On 30 March 2008, Neville was assaulted by a Liverpool fan as he took a throw-in during the 1–0 Merseyside derby Premier League defeat at Anfield. On 24 April, the fan, 48-year-old Michael Blackmore, was later banned from all matches in England and Wales for three years after admitting common assault.

====Later years and retirement====
On 19 April 2009, Neville scored his penalty to help knock out his former club, Manchester United, in a penalty shoot-out in the semi-finals of the FA Cup, he sent the keeper the wrong way, putting it low to the keeper's right. On 19 February 2011, Neville scored the winning penalty in the penalty shoot-out against Chelsea to knock them out of the FA Cup, after a 1–1 draw at Stamford Bridge. On 9 April 2011, Neville scored against Wolves, his 12th senior goal and his first in three years. On 21 September, Neville scored in the League Cup game against West Bromwich Albion, this time a clinical effort, which was the deciding goal in the game. The goal was judged to be the Everton's goal of the season at the club's end of season awards.

On 9 April 2013, he announced that he would leave Everton at the end of the season when his contract ended.

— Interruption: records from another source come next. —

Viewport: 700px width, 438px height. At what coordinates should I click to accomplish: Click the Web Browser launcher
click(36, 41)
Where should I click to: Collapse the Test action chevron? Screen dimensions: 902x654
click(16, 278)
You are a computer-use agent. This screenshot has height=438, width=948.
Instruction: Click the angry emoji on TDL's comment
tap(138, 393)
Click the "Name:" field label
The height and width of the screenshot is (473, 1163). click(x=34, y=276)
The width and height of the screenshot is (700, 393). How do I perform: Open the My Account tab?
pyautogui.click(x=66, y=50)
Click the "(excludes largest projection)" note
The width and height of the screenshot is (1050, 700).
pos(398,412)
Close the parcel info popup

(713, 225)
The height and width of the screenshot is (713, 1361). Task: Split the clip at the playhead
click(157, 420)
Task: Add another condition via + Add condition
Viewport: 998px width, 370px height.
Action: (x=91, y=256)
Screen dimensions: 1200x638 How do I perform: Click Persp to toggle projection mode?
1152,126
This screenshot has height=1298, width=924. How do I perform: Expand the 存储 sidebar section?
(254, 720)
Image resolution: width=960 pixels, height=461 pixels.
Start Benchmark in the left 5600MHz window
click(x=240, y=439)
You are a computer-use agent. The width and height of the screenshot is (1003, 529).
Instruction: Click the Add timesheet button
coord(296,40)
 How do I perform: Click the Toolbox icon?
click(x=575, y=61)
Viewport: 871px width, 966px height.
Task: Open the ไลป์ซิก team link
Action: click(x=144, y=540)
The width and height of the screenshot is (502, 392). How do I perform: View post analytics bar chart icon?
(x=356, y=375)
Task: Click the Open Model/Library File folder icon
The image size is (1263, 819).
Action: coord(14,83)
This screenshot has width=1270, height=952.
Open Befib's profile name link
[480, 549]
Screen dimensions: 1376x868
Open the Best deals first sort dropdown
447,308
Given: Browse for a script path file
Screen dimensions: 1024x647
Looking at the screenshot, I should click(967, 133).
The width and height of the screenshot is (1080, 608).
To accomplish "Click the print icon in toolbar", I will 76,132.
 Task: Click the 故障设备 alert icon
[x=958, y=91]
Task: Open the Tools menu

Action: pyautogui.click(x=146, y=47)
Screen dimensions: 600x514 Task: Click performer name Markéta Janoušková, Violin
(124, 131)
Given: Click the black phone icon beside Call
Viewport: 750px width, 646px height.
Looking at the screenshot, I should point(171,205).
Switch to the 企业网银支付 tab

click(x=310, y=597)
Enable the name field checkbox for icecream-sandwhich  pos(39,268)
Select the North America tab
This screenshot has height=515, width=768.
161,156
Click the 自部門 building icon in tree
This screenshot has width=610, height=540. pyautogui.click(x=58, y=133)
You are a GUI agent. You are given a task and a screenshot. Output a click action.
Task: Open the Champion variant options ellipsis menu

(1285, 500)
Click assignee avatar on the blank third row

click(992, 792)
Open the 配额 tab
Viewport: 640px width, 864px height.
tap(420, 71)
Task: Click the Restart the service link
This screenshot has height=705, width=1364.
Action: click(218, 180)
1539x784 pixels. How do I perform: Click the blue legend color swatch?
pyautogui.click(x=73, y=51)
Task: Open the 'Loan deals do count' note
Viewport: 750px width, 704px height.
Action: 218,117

He subsequently announced his retirement from professional football.

==International career==
Neville was regularly picked for England squads, making his debut against China on 23 May 1996. He played alongside his brother in this match; they had appeared together in the 1996 FA Cup Final two weeks earlier and thus were the first pair of brothers to play together in an FA Cup-final winning side and for England in the same season since Hubert and Francis Heron in 1876, 120 years earlier.

He was only briefly a regular first-choice player for the side, as a left-back in 2000 under Kevin Keegan's management. Under his successor Sven-Göran Eriksson, Ashley Cole was the preferred left back, followed by Wayne Bridge. Neville once briefly captained the side in a friendly match (a game in which England fielded four different captains). Despite having been in the England squad at the 1996, 2000 and 2004 European Championships, and having 59 England caps (23 as a substitute), Neville was never in an England World Cup squad.

Neville's England career included the honour of being the youngest member of Terry Venables' squad for Euro 96, though he never kicked a ball (his brother played in every match until the semi-finals). He was one of the players omitted at the last minute by Glenn Hoddle when he was selecting his final 22 for the 1998 World Cup, Hoddle's decision left Neville in tears, though media attention was almost entirely devoted to the exclusion of another player, Paul Gascoigne. Neville revealed in an interview that Gascoigne, not usually noted for his maturity, took the younger Neville brother under his wing and consoled him.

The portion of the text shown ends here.